The Harvard men’s basketball team has made a habit of starting slow this season, often falling behind early or letting inferior opponents hang around until it finds its rhythm in the second half. Not the case on Saturday afternoon.
Facing George Washington (6-11, 0-2 A-10), the Crimson (15-2, 1-0 Ivy) came out of the gate with stifling defense and a balanced offensive attack, starting the game with a quick 15-4 run en route to a 69-48 win at Lavietes Pavilion.
The Crimson dominated in its best defensive first half of the season, as the Colonials scored only 13 points on 15 percent shooting from the field. George Washington's leading scorer, Tony Taylor, was held to just five points on one-for-seven shooting in the half, thanks largely to the efforts of junior guard Brandyn Curry.
“Our defense has been our calling card,” Harvard coach Tommy Amaker said. “That’s what’s allowed us to be successful thus far.”
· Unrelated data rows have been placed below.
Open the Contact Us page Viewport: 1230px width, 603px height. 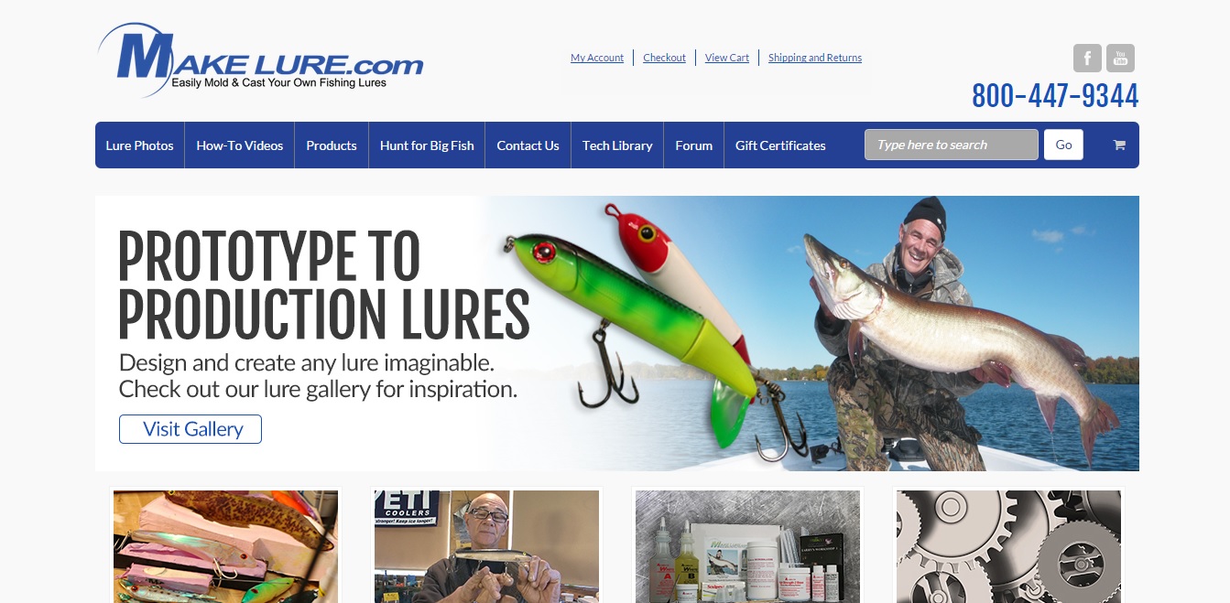click(x=528, y=145)
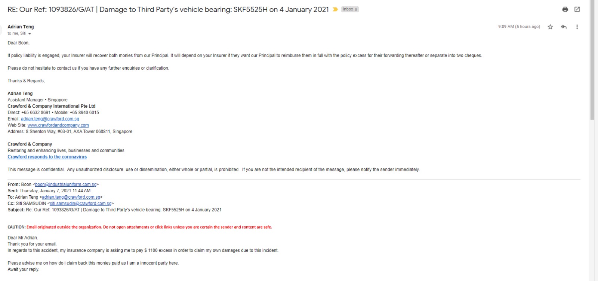
Task: Open www.crawfordandcompany.com website link
Action: coord(58,125)
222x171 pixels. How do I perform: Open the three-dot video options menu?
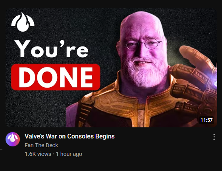click(x=214, y=137)
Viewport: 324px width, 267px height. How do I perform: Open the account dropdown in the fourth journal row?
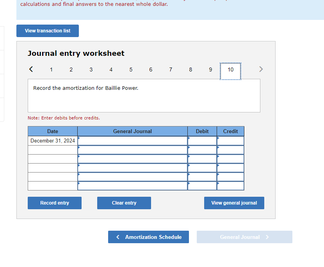click(x=79, y=166)
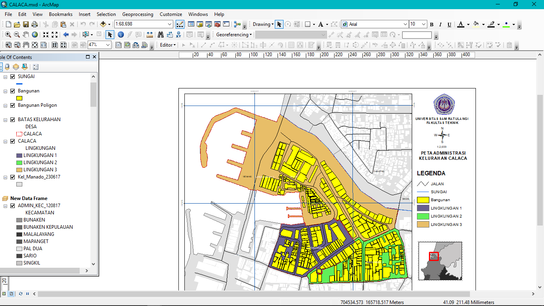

The Colonials responded to Harvard’s fast start with a 7-0 run of their own, cutting their deficit to four. But the game got no closer, as the Crimson answered with 10 straight points, part of an 18-2 run to close out the half, and went into the locker room up 33-13.
The Colonials offense was no longer anemic in the second half, but a relentless Crimson attack made it impossible for them to chip away at the lead. Sophomore Laurent Rivard, who scored 16 points while starting in place of the injured Christian Webster, drained an early three-pointer as he was fouled and made the free throw, one of his two four-point-plays on the afternoon. George Washington spent the rest of the half searching for a rhythm they would never find.
Harvard was paced by Freshman forward Steve Moundou-Missi, who came off the bench and scored 11 of his career high 16 points in the second half, including two thunderous dunks and his first career three-pointer. Co-captain Keith Wright finished with 11 points (eight of which came in the first half) and eight rebounds, while Curry dished out seven assists.
The Crimson’s blazing start, highlighted by a baseline drive and dunk from junior Kyle Casey, was only briefly interrupted by George Washington guard Aaron Ware, who made two free throws and drained a three before teammate David Pellom made a layup to pull the Colonials within four with just under 12 minutes to play in the half.
Freshman wing Wesley Saunders broke a five-minute scoring drought for Harvard with two made free throws, and Casey was fouled as he made a layup on the Crimson’s next possession.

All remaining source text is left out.